I am suggesting this for only the first few rides out on the trail. And only to "follow" if necessary, like the creek scenario. Otherwise, riders should take turns being in front and back, riding side by side, etc.


----------



## toosexy4myspotz (Oct 7, 2007)

dashygirl said:


> I am suggesting this for only the first few rides out on the trail. And only to "follow" if necessary, like the creek scenario. Otherwise, riders should take turns being in front and back, riding side by side, etc.


i wasn't pin pointing you just so you know. i reread what i wrote and i didn't mean it direct towards anybody. you don't want a horse to get used to any one position whether its leading or following because its a pain to correct what you could have done in the first place. the main thing is to stay calm confident and enjoy it!!!
_Posted via Mobile Device_


----------



## jamesqf (Oct 5, 2009)

toosexy4myspotz said:


> Following another horse can also make it hard because a horse then learns to "rely" on another horse for confidence and not its rider. Im going threw this right now with a mare that has plenty of miles out on the trails but she always ended up in the back and now she soley relies on a horse infront of her to get her threw anything. It may take five or six tries to get them to cross a creek without another horse leading but they need to do so.


I'm a long, long way from being an expert, but I honestly think that if I had waited for my horse to follow the more experienced horse across that little stream back last June or so... Well, I'd be there waiting still. And it wasn't just inexperienced me doing the riding, but my been riding all her life, used to teach professionally friend. But I got off, walked her back & forth a dozen times, got back on, and she went right over, and now just nonchalantly jumps similar streams when I tell her.

I also think (though I could be wrong) that spending most of a year walking & trotting her on a lead rope (for rehab from an injury) went a long way towards giving us confidence in each other. Also note that I'm not talking about "spooks", because so far she hasn't spooked at anything - from empty bags to trains to military transports flying overhead at treetop level. It's more of a puzzled "What the heck is this? Show me that it's ok" attitude. And honestly, why would I NOT want her to do this?
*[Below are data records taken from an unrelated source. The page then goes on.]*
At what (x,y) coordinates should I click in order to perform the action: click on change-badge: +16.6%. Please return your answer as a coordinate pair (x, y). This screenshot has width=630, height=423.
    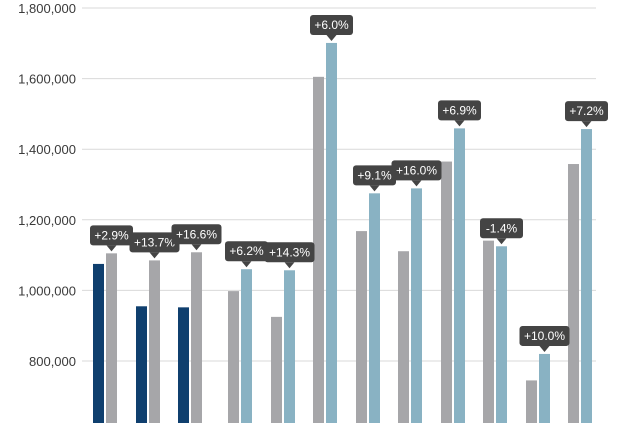
    Looking at the image, I should click on (196, 238).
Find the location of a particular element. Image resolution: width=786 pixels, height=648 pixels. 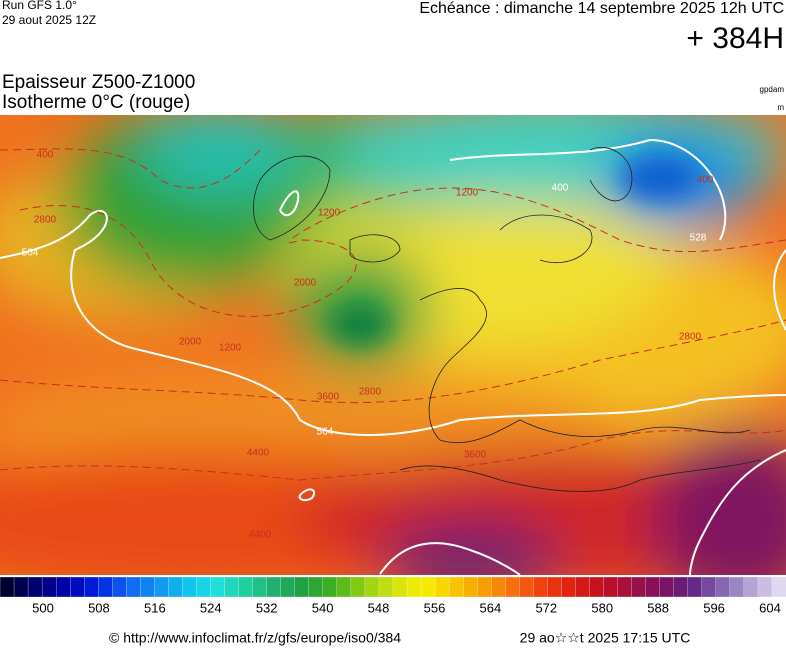

unit-thickness: gpdam is located at coordinates (772, 90).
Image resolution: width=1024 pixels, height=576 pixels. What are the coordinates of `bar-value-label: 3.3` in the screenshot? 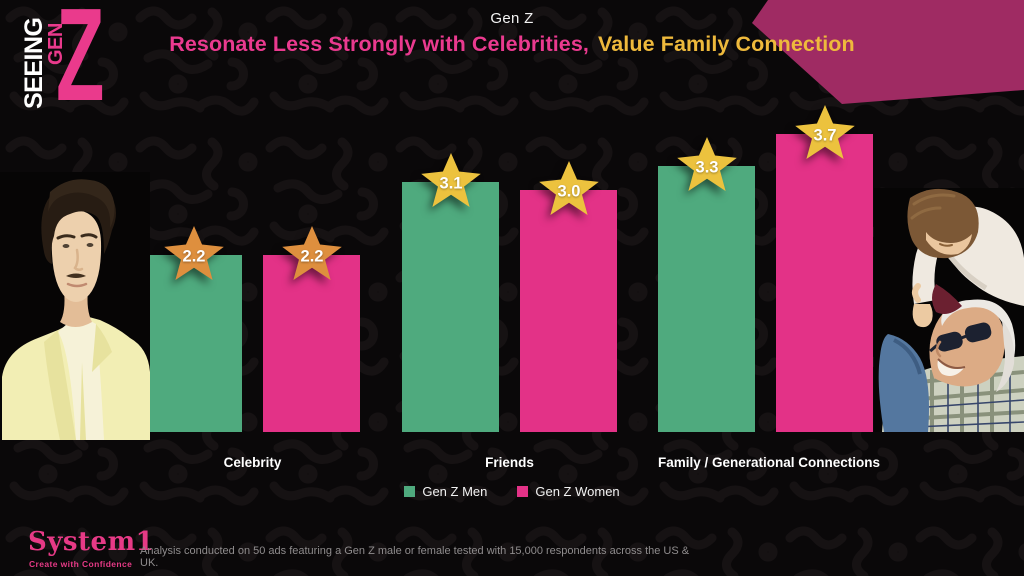 It's located at (707, 168).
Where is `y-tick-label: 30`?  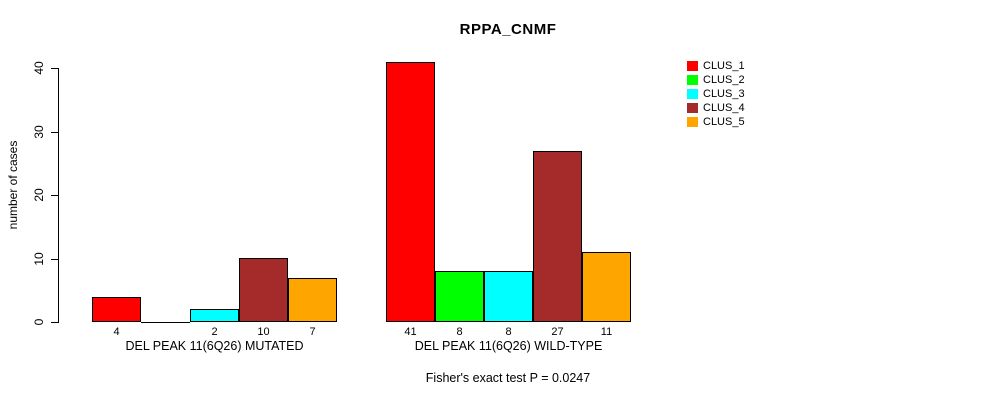
y-tick-label: 30 is located at coordinates (39, 132).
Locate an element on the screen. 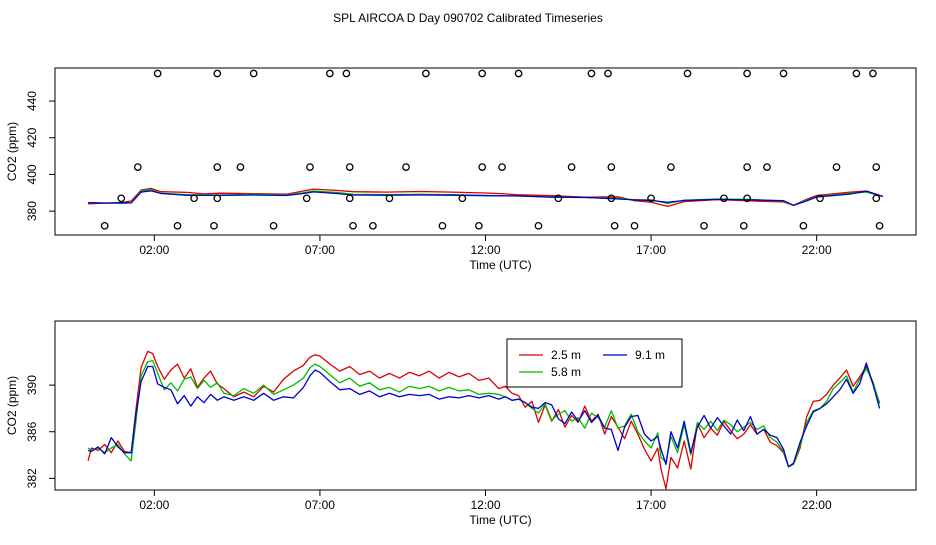 This screenshot has width=936, height=545. series-line-9-1-m is located at coordinates (486, 198).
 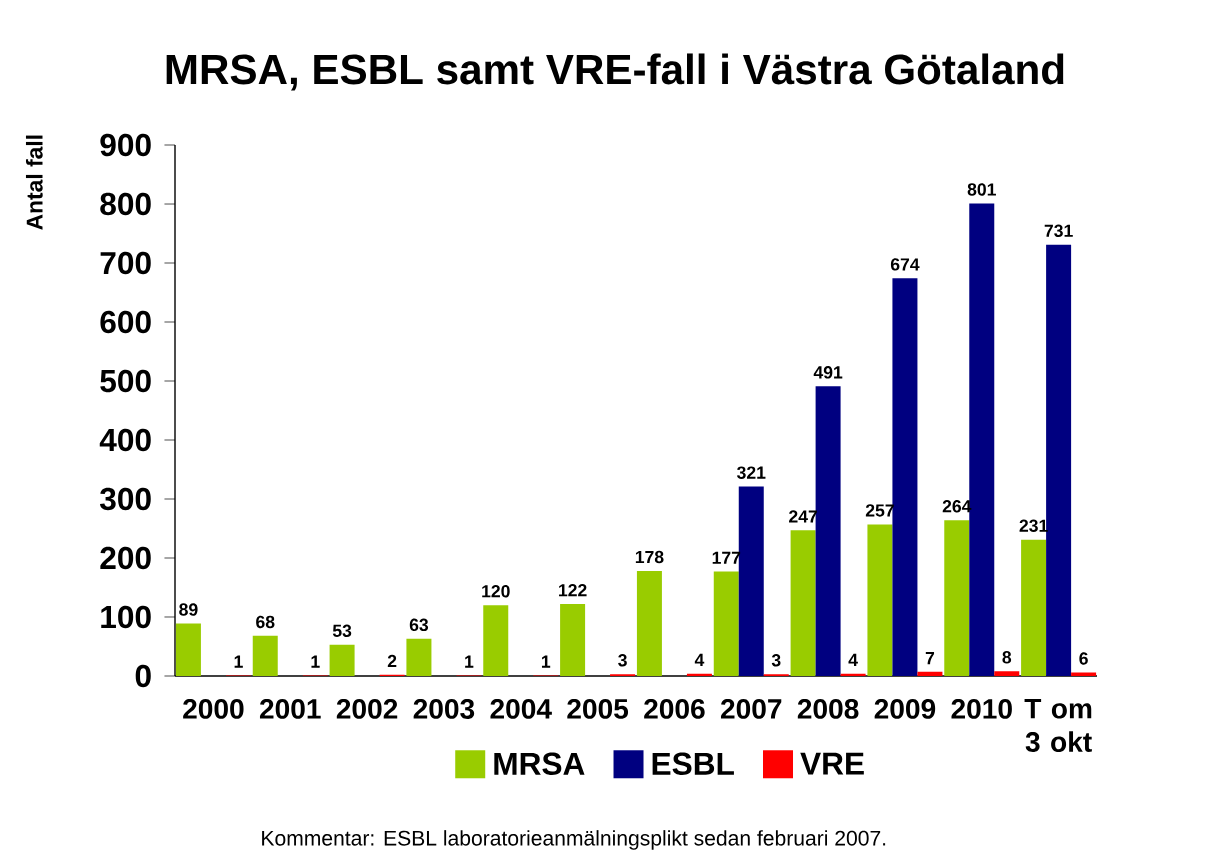 I want to click on data-label: 2, so click(x=392, y=661).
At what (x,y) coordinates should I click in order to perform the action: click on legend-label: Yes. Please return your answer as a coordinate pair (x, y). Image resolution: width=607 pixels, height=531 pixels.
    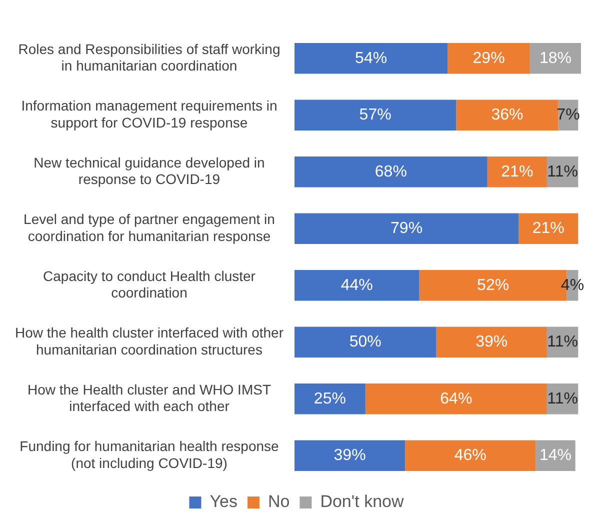
    Looking at the image, I should click on (224, 502).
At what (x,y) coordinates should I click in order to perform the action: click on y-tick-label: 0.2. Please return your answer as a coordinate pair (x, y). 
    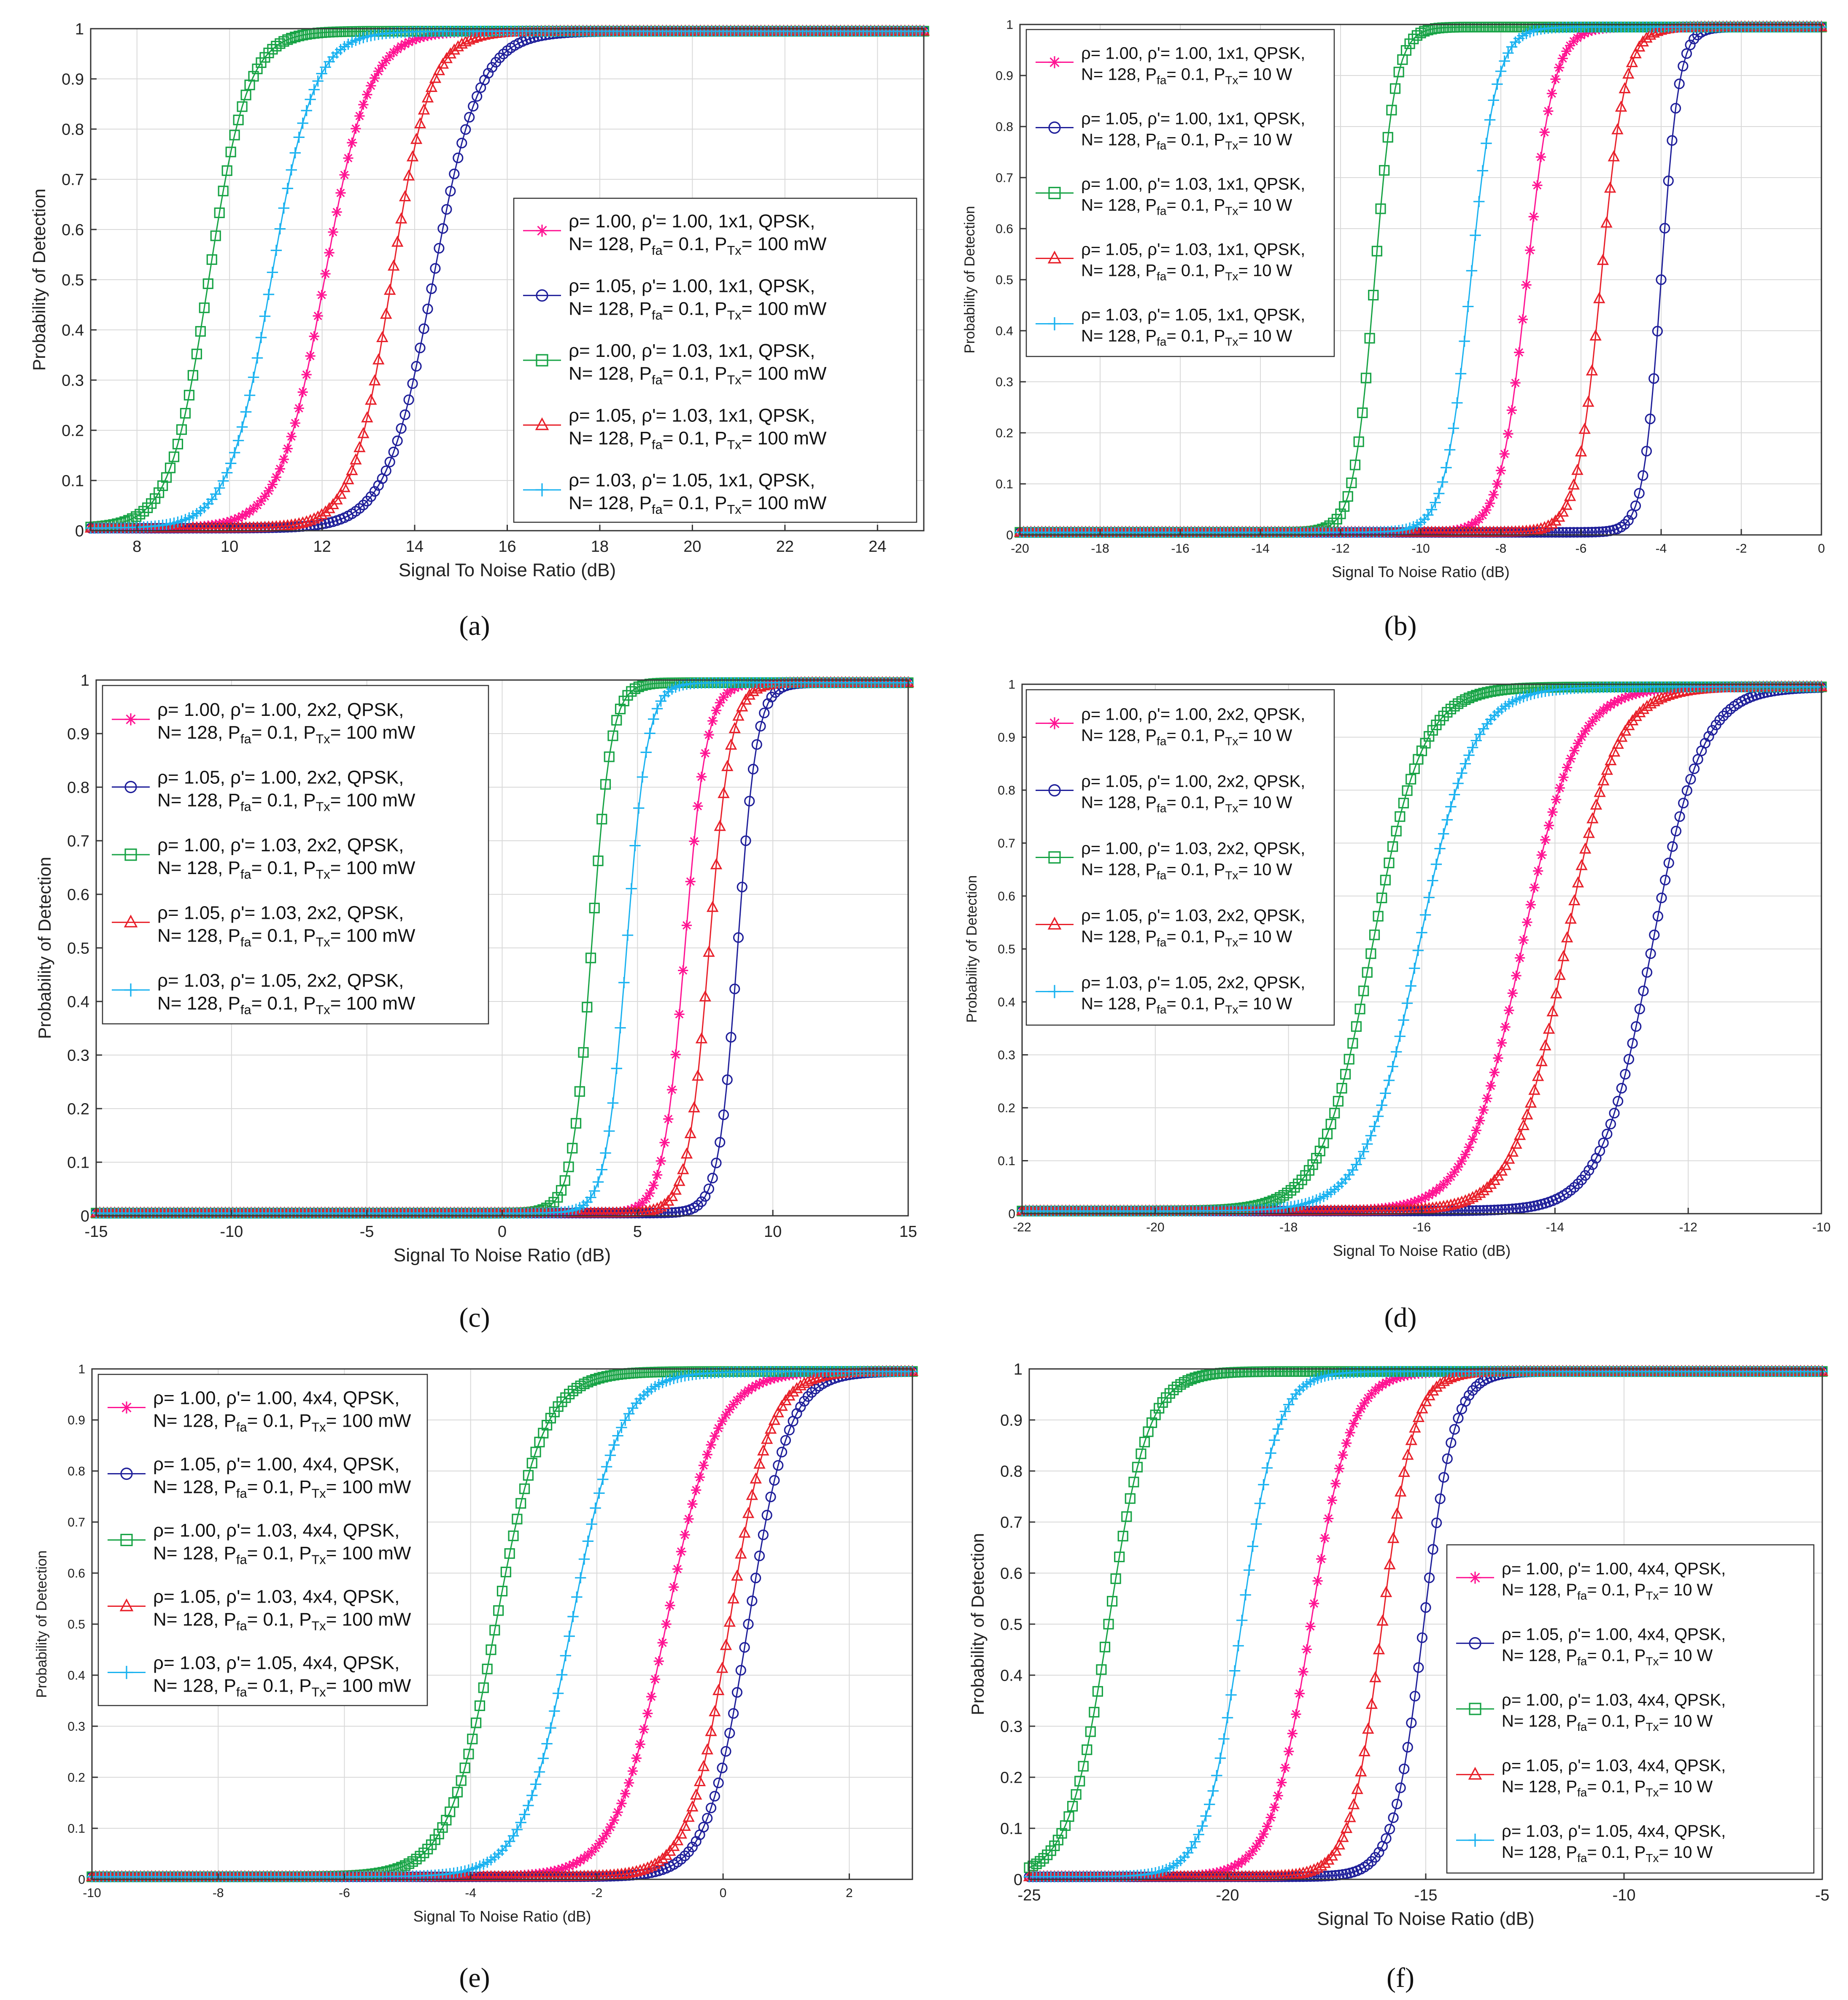
    Looking at the image, I should click on (1004, 433).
There are a LOT of things I know I'm not up to handling yet, and I'd much rather she stop so that we can calmly look at them together, than try to cling to her back while she goes ahead and blindly follows that more experienced horse & rider, regardless of my terrified screams


----------



## dashygirl (Nov 21, 2006)

jamesqf said:


> And it wasn't just inexperienced me doing the riding, but my been riding all her life, used to teach professionally friend. But I got off, walked her back & forth a dozen times, got back on, and she went right over, and now just nonchalantly jumps similar streams when I tell her.


So it was not your horse's trail ride? 



jamesqf said:


> Also note that I'm not talking about "spooks", because so far she hasn't spooked at anything - from empty bags to trains to military transports flying overhead at treetop level. It's more of a puzzled "What the heck is this? Show me that it's ok" attitude. And honestly, why would I NOT want her to do this? There are a LOT of things I know I'm not up to handling yet, and I'd much rather she stop so that we can calmly look at them together, than try to cling to her back while she goes ahead and blindly follows that more experienced horse & rider.


The following scenario is for the first ride or two. Not for forever. This post was about a FIRST trail ride ever, on a horse that hasn't been out on a trail. I am not encouraging the rider to only simply follow a guide horse, I was suggesting that in a situation where the new trail horse is anxious, spooking, or unsure, that having a confident, savvy trail horse will help the anxious horse realize its not a big deal. This has proven true in my experince, at least. 

Sorry I haven't been more clear.


----------